Come si vede bene nel grafico qui sotto, gli istituti rivali della Fed stanno depositando denaro presso i forzieri delle banca centrale americana a un ritmo notevole. Il ricorso da parte delle banche centrali al programma sui depositi overnight – destinato ai conti internazionali e ufficiali stranieri – è salito di 50 miliardi di dollari da quando la Fed ha imposto la stretta monetaria storica a dicembre ed è aumentato di $150 miliardi dall’inizio dell’anno scorso.

 

Il motivo resta un mistero

La Fed deve ancora molte spiegazioni.

Ci piacerebbe sapere come il tasso viene determinato perché vorremmo capire meglio come il programma è correlato alla domanda di titoli di Stato“, chiede Joseph Abate, analista dei mercati monetari presso Barclays.
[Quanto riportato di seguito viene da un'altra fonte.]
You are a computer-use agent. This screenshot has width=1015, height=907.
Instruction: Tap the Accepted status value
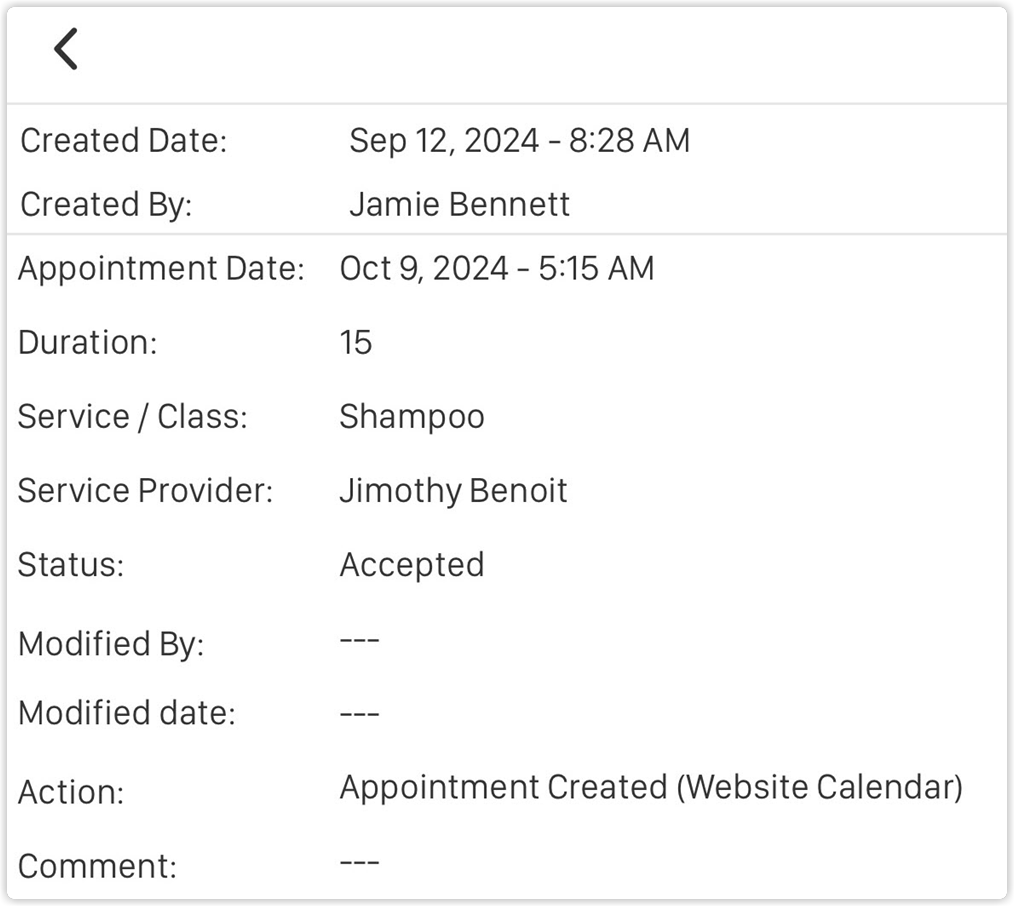411,564
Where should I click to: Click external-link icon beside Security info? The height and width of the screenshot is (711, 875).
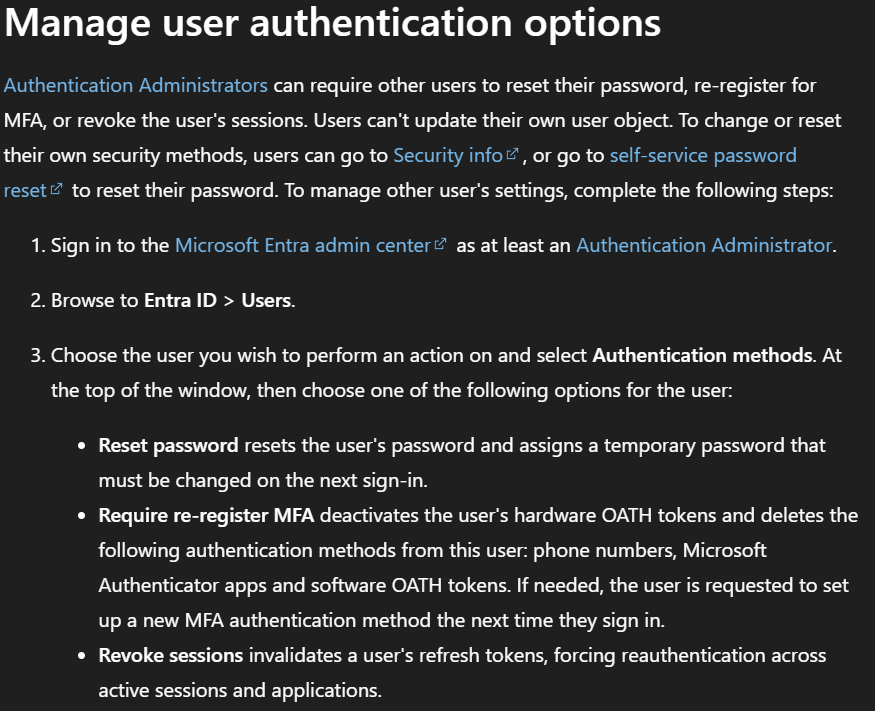click(512, 153)
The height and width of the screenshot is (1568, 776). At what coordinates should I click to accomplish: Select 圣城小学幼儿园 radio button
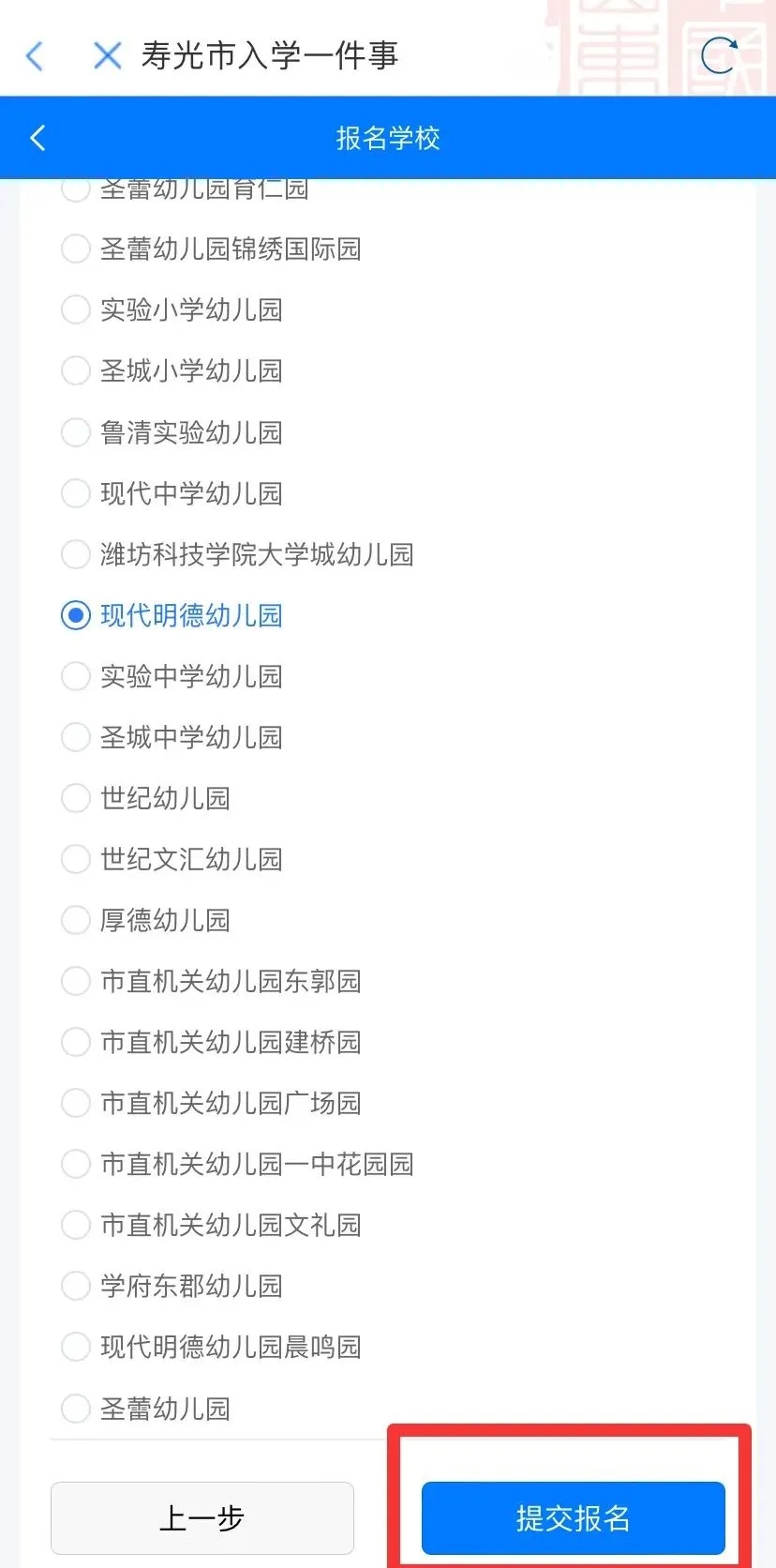tap(75, 371)
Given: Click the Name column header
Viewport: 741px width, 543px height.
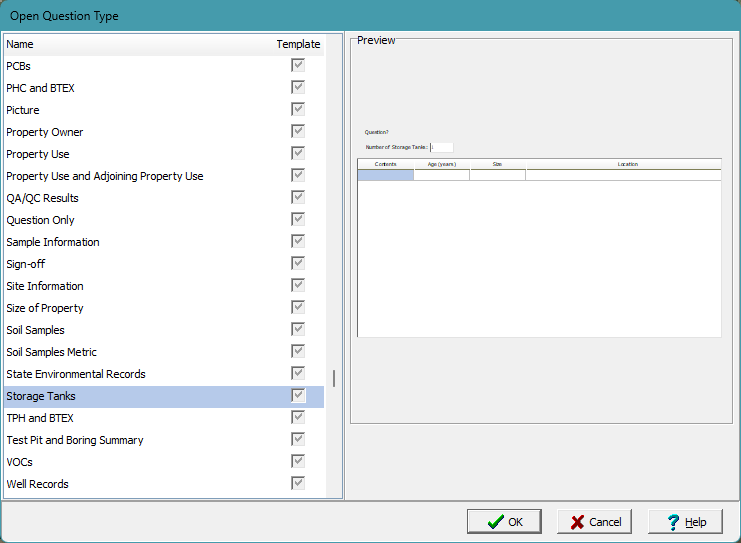Looking at the screenshot, I should pos(20,44).
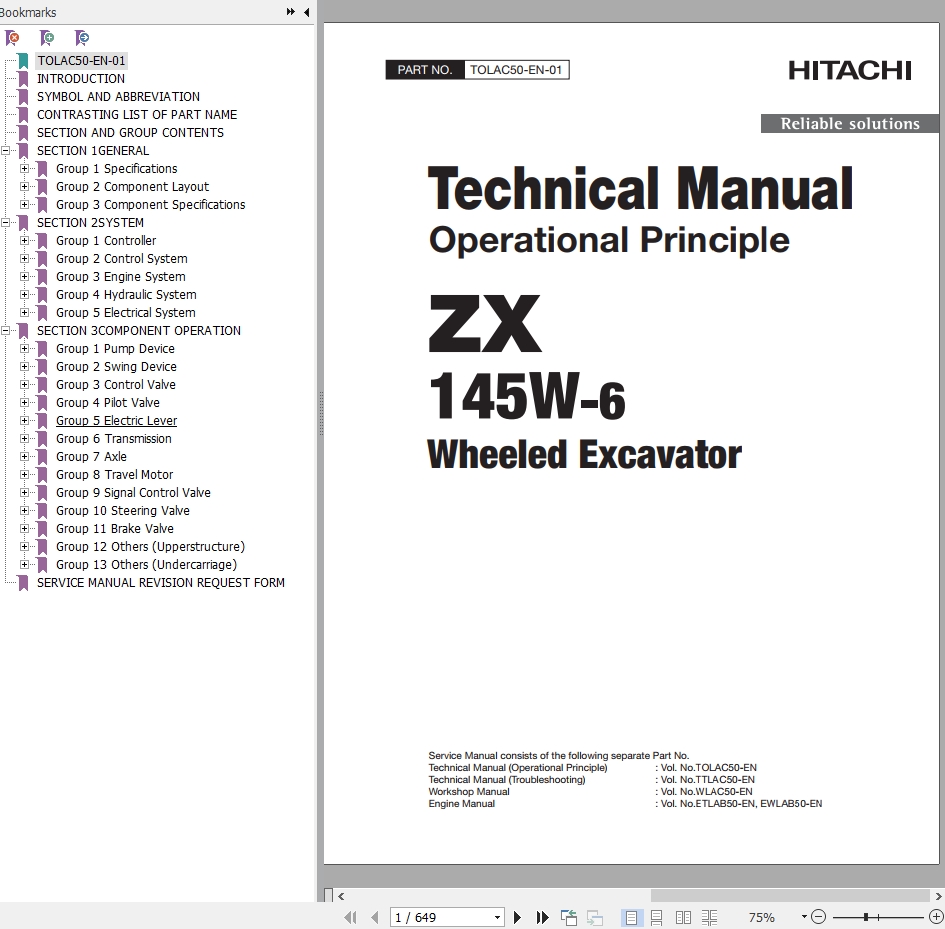This screenshot has height=929, width=945.
Task: Open the INTRODUCTION bookmark
Action: point(81,79)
A febbraio Zoltan Pozsar, ricercatore del gruppo Credit Suisse, ha scritto in una nota ai clienti che il tasso di interesse nelle transazioni dei depositi overnight riservate a player stranieri sta salendo, incentivando i detentori di conti stranieri a depositare i loro soldi presso la Fed. “Sarebbe utile se la Fed fornisse altre informazioni a riguardo“.

Dal momento che è grazie a questo programma che potremmo definire “misterioso” che la Fed si sta costruendo un cuscinetto di liquidità più sicuro, sarebbe normale aspettarsi spiegazioni. La banca centrale statunitense mantiene invece segreti la maggior parte dei dettagli sul programma, compresa l’identità dei partecipanti, il tasso giornaliero stabilito e come il tasso viene calcolato.

L’idea di fondo è quella di proteggere l’attività degli istituti stranieri come le banche centrali. Ma la mancanza di trasparenza (contattata dal Wall Street Journal la Fed si è rifiutata di lasciare un commento sulla questione) fa sorgere qualche dubbio. Al contrario dei tassi sui mercati monetari, i tassi di interesse sui depositi overnight delle operazioni pronti contro termine non sono pubblicati con cadenza quotidiana.